2. Define a workspace.
When you work from home, the line between your work and personal life may blur. You can play fetch with your dog while on a conference call, throw in a load of laundry in between emails, and wear pajamas all day. These are all major benefits of working from home, but it can become easy to let your home life distract you from your work responsibilities.
By creating an organized space that you only occupy during work hours, you can cut down distractions. I am sure there will be plenty of mornings that you work from bed; try to stick to your designated “office” space. By keeping work as separate from home life as possible, not only will you be able to focus on your work, but at the end of the day it will be easier to unwind on the couch, especially if you haven’t spent all day working there.
3. Be available (and reasonable).
If you’re working on solo projects, this isn’t quite as important (although you should schedule regular check-ins and status reports with clients), but if you work as part of a team, make sure your team can reach you during normal working hours. Whether you use GChat, Slack, or another chat client to stay connected, keep it updated. If you run out to walk the dog, change your status to “on break, available at [insert time here].”
Speaking of normal working hours, you may be at your most productive at midnight or 2 a.m. If you work as part of a team, respect their time and don’t send IMs late into the evening if the rest of your crew sticks to a more traditional schedule. If you’re a solo contractor, the same rule applies for clients. Sure, you can send them a draft at 2 a.m., but no texts or calls unless it’s during their working hours.
4. Play around with different organization techniques.
Planner addicts (like myself) struggle to grasp how anyone likes to use a digital calendar to plan their day. And digital adopters would be lost without calendar alerts on phones. The point is, everyone has a technique that works, and you need to find yours.
Some people map out ideas on post-it notes, and others use notebooks. A handwritten to-do list can do wonders, but so can a task management app. Take this opportunity to find what works best for you, test what works, scrap what doesn’t..
5. Eliminate distractions.
Without co-workers watching your every move, it’s easy to get sucked into your favorite distractions.
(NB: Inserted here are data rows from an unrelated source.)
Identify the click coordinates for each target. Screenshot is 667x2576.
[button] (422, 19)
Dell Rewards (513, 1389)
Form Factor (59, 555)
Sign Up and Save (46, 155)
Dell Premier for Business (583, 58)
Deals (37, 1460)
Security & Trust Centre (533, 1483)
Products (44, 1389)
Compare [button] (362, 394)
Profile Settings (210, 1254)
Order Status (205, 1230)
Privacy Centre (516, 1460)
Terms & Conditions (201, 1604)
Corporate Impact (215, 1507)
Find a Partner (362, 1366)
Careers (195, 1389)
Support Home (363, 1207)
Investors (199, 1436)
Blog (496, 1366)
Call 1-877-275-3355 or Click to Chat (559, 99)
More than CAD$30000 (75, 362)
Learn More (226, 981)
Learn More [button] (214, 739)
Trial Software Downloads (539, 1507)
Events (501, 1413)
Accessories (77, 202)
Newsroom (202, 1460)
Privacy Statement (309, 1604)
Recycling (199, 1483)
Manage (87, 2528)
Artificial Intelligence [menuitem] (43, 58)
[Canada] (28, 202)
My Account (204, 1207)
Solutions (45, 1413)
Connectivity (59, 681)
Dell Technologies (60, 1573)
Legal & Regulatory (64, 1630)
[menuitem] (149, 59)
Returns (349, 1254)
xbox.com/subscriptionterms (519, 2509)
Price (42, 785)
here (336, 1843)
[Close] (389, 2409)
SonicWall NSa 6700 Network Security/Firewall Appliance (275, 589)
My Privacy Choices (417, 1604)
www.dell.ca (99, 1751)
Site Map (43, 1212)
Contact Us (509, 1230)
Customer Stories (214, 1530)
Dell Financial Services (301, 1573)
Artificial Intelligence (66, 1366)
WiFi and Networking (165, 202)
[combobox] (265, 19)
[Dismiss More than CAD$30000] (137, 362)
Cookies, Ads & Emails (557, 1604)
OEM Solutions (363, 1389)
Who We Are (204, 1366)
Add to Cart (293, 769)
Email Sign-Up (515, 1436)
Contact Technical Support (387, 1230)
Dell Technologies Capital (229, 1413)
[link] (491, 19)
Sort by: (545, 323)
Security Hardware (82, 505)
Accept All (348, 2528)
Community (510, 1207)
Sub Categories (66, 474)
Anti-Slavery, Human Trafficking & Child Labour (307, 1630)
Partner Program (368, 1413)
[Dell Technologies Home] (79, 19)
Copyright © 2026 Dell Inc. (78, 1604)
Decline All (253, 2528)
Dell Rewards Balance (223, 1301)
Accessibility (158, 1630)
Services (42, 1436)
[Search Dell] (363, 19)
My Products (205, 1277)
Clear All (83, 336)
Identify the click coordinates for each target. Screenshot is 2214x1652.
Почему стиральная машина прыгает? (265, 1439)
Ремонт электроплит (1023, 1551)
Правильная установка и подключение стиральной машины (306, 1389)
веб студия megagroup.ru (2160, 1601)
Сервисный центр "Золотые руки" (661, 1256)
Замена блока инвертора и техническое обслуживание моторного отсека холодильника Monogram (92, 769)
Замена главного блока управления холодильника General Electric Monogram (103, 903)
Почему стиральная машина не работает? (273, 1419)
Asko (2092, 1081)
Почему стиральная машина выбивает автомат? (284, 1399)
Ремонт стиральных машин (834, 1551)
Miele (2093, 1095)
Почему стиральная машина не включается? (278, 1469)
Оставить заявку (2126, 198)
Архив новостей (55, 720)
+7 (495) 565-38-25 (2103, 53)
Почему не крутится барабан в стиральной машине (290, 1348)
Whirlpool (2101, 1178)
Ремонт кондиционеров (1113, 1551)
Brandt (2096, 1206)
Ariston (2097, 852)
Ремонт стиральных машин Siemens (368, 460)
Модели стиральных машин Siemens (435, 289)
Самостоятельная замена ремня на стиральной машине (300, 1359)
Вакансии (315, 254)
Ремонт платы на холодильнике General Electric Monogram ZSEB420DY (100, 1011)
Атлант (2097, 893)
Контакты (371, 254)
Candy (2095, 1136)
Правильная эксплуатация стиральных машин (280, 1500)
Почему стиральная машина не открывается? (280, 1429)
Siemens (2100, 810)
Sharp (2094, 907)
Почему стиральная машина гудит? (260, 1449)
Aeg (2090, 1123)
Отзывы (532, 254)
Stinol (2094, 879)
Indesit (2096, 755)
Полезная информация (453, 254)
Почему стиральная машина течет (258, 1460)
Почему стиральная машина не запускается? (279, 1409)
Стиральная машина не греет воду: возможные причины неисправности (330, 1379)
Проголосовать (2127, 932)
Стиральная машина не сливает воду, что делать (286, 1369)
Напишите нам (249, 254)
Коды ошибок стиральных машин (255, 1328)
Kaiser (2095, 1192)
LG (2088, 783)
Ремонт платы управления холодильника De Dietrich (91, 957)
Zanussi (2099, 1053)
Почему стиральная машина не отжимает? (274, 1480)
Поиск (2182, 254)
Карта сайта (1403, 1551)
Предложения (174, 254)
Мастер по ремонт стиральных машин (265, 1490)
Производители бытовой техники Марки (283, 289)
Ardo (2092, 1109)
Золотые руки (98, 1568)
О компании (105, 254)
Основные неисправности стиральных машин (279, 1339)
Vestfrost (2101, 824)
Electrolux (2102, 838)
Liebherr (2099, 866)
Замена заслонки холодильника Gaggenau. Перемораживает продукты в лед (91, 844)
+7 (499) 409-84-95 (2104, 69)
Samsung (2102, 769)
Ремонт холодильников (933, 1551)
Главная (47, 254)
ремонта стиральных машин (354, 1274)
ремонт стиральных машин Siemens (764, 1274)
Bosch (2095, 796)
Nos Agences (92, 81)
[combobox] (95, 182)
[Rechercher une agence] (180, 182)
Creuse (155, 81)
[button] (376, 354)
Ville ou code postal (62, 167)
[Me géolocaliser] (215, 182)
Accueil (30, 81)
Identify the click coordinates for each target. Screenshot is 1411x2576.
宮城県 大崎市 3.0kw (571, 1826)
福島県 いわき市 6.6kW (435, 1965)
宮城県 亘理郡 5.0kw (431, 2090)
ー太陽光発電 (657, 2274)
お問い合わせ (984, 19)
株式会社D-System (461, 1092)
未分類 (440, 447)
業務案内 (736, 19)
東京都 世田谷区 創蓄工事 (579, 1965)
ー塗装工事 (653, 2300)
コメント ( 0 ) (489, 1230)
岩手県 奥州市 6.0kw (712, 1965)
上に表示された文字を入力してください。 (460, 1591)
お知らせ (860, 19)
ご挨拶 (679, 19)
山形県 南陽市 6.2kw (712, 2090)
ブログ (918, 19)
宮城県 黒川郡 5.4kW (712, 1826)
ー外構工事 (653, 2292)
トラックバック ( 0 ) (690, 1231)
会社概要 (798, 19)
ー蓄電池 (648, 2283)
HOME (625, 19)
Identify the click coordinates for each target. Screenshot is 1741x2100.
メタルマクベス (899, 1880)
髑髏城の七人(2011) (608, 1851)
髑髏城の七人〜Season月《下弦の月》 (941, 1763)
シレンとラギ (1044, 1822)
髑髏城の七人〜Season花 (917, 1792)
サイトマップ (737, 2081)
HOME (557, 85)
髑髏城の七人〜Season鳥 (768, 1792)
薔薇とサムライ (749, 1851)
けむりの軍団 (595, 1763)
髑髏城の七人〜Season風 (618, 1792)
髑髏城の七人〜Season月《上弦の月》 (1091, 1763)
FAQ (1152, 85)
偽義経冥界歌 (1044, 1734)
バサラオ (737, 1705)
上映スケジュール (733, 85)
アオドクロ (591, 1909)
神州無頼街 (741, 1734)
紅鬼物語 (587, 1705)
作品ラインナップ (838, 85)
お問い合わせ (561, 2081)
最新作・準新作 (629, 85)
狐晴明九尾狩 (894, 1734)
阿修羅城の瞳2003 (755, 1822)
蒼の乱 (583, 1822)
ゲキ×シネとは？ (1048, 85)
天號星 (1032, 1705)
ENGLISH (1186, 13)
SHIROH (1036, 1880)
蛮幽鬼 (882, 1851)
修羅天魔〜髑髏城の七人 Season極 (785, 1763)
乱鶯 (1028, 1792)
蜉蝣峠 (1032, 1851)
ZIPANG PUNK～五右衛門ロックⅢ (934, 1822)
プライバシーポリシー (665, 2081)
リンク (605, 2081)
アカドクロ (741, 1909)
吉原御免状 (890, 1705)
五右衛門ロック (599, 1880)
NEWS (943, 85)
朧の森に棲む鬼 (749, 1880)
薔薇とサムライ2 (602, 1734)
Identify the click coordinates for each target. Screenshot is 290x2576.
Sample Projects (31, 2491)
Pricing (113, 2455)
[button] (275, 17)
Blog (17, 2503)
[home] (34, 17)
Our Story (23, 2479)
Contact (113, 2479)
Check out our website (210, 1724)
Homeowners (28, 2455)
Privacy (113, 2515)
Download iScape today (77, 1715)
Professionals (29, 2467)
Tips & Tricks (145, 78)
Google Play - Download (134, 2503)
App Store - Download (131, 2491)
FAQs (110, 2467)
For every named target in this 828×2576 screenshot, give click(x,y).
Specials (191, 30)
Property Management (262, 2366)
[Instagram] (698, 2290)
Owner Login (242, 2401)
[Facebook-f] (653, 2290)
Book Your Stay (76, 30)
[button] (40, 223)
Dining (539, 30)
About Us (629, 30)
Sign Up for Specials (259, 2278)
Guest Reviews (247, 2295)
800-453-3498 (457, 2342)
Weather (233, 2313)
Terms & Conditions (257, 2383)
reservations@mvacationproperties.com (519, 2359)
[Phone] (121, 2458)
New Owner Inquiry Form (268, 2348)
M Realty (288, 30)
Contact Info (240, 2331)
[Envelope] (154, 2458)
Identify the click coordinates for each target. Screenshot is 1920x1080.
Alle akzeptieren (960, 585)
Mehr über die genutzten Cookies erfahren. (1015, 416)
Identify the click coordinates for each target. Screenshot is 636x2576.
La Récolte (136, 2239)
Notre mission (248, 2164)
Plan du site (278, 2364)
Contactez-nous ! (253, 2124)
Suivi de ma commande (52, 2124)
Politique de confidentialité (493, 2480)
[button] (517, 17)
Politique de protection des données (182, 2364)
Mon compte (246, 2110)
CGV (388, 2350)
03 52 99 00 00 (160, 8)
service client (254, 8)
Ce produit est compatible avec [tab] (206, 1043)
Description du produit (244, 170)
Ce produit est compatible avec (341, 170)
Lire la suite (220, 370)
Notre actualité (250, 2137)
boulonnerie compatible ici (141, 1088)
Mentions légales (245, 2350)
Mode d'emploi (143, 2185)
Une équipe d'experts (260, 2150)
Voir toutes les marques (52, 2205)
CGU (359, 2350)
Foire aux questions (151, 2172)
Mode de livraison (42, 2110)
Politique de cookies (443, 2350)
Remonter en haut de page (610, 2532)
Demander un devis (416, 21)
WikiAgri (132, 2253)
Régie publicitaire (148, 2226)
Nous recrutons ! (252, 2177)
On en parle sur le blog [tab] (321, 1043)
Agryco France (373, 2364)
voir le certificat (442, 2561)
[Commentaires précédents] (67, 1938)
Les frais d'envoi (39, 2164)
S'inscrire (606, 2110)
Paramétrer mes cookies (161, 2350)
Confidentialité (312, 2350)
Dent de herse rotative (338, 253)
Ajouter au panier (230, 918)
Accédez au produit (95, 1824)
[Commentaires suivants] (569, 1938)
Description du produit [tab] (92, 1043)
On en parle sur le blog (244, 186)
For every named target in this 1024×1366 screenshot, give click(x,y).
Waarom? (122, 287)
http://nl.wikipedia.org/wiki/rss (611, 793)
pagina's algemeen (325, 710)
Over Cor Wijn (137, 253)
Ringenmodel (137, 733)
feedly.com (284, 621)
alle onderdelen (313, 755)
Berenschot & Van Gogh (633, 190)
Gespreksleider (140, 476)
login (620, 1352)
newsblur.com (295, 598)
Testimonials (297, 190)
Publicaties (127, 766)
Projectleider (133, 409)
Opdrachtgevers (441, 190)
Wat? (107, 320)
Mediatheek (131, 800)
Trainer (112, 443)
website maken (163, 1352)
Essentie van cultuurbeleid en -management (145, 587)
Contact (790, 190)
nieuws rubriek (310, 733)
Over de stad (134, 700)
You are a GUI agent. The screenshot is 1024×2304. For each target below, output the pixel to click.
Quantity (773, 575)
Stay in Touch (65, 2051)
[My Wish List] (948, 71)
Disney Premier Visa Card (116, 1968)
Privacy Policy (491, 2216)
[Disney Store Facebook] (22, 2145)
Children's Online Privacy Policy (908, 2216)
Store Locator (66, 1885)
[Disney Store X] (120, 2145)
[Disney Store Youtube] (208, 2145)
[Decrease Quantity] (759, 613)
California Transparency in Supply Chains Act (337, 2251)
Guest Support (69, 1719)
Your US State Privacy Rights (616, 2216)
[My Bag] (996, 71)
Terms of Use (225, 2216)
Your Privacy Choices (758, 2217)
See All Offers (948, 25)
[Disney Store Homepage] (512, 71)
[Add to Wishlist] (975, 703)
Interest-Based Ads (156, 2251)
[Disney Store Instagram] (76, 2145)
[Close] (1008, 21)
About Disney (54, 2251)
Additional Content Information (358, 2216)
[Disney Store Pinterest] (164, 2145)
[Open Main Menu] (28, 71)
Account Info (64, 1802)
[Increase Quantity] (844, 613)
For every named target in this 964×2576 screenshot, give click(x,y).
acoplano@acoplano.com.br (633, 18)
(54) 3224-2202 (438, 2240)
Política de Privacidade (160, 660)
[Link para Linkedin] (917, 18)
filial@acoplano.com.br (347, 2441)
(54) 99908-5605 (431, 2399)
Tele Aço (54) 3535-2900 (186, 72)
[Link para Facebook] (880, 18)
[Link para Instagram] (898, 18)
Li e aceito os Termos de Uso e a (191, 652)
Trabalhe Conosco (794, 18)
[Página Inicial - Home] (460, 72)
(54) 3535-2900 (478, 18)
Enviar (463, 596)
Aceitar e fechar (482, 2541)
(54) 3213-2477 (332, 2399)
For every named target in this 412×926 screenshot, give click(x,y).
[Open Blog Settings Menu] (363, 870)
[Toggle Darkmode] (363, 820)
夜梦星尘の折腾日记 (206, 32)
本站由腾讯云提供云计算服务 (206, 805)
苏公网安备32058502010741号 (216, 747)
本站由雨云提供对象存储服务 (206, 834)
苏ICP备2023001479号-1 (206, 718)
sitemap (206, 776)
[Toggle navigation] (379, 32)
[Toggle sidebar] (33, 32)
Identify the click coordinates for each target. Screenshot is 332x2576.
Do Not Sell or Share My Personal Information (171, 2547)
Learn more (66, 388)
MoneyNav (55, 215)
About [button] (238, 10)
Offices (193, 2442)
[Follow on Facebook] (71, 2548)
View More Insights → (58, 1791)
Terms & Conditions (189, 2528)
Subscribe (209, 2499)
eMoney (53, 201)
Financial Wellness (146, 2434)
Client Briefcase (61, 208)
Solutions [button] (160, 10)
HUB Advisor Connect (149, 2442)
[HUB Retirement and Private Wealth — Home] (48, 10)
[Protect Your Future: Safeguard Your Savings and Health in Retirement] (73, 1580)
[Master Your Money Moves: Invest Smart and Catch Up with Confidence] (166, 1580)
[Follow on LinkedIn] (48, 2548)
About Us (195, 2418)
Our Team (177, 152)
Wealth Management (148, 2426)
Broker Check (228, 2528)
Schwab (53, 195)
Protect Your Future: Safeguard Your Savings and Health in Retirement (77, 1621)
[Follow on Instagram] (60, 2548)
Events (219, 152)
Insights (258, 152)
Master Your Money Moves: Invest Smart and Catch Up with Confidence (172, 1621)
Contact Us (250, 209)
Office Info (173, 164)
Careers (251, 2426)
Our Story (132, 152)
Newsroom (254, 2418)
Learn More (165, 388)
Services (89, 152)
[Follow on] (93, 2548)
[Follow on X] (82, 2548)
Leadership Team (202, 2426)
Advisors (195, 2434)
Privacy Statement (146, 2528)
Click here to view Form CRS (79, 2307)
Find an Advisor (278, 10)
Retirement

While it won’t be fun, your productivity will skyrocket by removing them from your workspace.
If you love having the news on in the background, but every headline catches your attention, turn it off. And, you already know that putting your phone away is a good idea. Keeping tabs open for your personal Facebook, Twitter, or other non work-related social channels is also a distraction. If you can’t live without social media, set aside chunks of time before and after work to read or post.
6. Plan your weekdays.
Because you don’t have someone telling you where you must be at a certain time on Monday morning, you might tend to let your weekend errands slip. To be fair, the grocery store is much less crowded on weekday mornings, but if you save your home chores for the workweek you are going to fall behind.
Do your heavy cleaning, stock your fridge, and catch up on laundry over the weekend. These activities can take up a lot of your time and focus. Set a chore schedule outside of work hours and stick with it. You’ll feel saner during the week and will have no excuse not to get to work.
7. Fill the void.
Working from home is a luxury many office workers jump at the chance to have, but it doesn’t mean that it’s always perfect. You might find yourself restless and this can cause you to find solace by scrolling through social media more often.
If you find yourself going stir-crazy midday, head to a library or coffee shop. Take a walk. Do a 30-minute yoga class. If you can replace what working from home lacks then you will be happier and need less distractions to get through the workday.
By using these tips, you can make an effort to keep your productivity on track, and even embrace kicking ass at work in the comfort of your own home.